Politica
L’abolizione dell’abuso d’ufficio e la questione socratica
L'attenzione sulla abolizione dell'abuso di ufficio ha fatto trascurare le altre disposizioni innovative del Codice di Procedura Penale
Abuso d'ufficio e riforma della giustizia
L'art. 323 del Codice Penale, che prescrive e punisce il reato di “abuso di ufficio” è stato abrogato; il reato era già disciplinato dall'art. 175 del Codice Penale del 1898 (Codice Zanardelli) e confermato, con modifiche, dal Codice Penale 19.10.1930, n. 1398, G. U. 26.10.1930, n. 251 (Codice Rocco), attualmente in vigore nel suo impianto originario.
L'art. 323 del Codice Penale conteneva la norma più travagliata, tormentata e rivisitata, normativamente e giurisprudenzialmente, rispetto ai reati che prevedono condotte illecite adottate da pubblici ufficiali o incaricati di pubblico servizio; si sono succedute modifiche e integrazioni con la Legge 86/1990; con la Legge 334/1997; con il D. L. 76/2020.
L'abolizione ha suscitato varie reazioni, negative, provenienti dalla parte politica di opposizione da quella al governo della Nazione; dalle associazioni della Magistratura; e persino da qualche religioso; positive, da parte dei politici appartenenti al governo e altri che si sono associati; dalle associazioni delle categorie forensi; la “stampa” ha assunto le rispettive posizioni secondo l'orientamento “politico” che la ispira.
Per gli oppugnatori della abrogazione, vengono a mancare i presupposti e gli strumenti per indagare su fatti e reati più gravi, lasciando i cittadini scoperti di tutela verso le pubbliche amministrazioni, lasciate libere di agire impunemente.
Per i sostenitori della abolizione viene soppressa una norma evanescente e di mero “fumo”, una disposizione “in bianco” che consente alla magistratura di colmarla discrezionalmente, sostituendosi agli amministratori e suggerendo criteri con cui devono operare, effettuando una supplenza alla funzione e al procedimento amministrativo, e inibendo agli indagati l'accesso alle cariche pubbliche e vietando agli elettori la possibilità di scelte politiche.

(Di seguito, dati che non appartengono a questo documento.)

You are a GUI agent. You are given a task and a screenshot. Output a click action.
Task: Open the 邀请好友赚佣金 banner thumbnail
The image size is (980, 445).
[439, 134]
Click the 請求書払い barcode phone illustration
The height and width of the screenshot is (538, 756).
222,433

Il senso di queste note, secondo la linea di questo Quotidiano online, non è di prendere posizione in maniera partigiana dell'una o dell'altra valutazione, ed esprime soltanto la necessità, per l'utilità sociale, della informativa che la stampa libera deve perseguire, senza “orientare” i lettori; al proposito resta da affermare soltanto, di prendere e dare atto, della abrogazione della Legge con una norma che è socraticamente Legge, senza considerare le tribolazioni politiche da cui è nata la Legge, anche perchè, ordinariamente i commenti sugli effetti della legislazione innovativa, sono più adatte alla introduzione di leggi nuove e non alla scomparsa di leggi che non sono più tali.
L'attenzione riposta sulla abolizione del reato di “abuso di ufficio” ha fatto trascurare le altre disposizioni innovative del Codice di Procedura Penale approvate dal Parlamento - delle quali si attende, dopo la sottoscrizione del Presidente della Repubblica, la pubblicazione sulla Gazzetta Ufficiale – importantissime e rilevanti per una giustizia più giusta.
La nuova disciplina vieta la pubblicazione delle conversazioni captate da sistemi di intercettazione, e i dati relativi a soggetti terzi non coinvolti nelle indagini; l'informazione di garanzia, a chiarimento, per la effettiva tutela e la possibilità di allestimento della difesa, dal primo momento, dell'indagato, deve contenere la descrizione sommaria del fatto su cui sono svolte indagini; il giudice è tenuto, prima di disporre la misura cautelare in carcere, all'osservanza dell'obbligo di procedere all'interrogatorio di garanzia dell'indagato nel corso del quale potrà offrire elementi per chiarire la propria posizione; è stato introdotto, in luogo del giudice monocratico, un organo collegiale, composto da tre giudici, per adottare l'ordinanza di custodia cautelare in carcere: la collegialità è garanzia di equilibrio e imparzialità; infine le sentenze che pronunciano l'assoluzione degli imputati non possono e non devono essere più impugnate dal Pubblico Ministero, tenendo l'imputato sotto l'incubo della pendenza permanente dell'accusa e del processo in appello, e ancora più mantenere la tensione angosciante (lo stesso processo è una pena) quando l'impugnazione avviene mediante ricorso per Cassazione della sentenza assolutoria in grado di appello.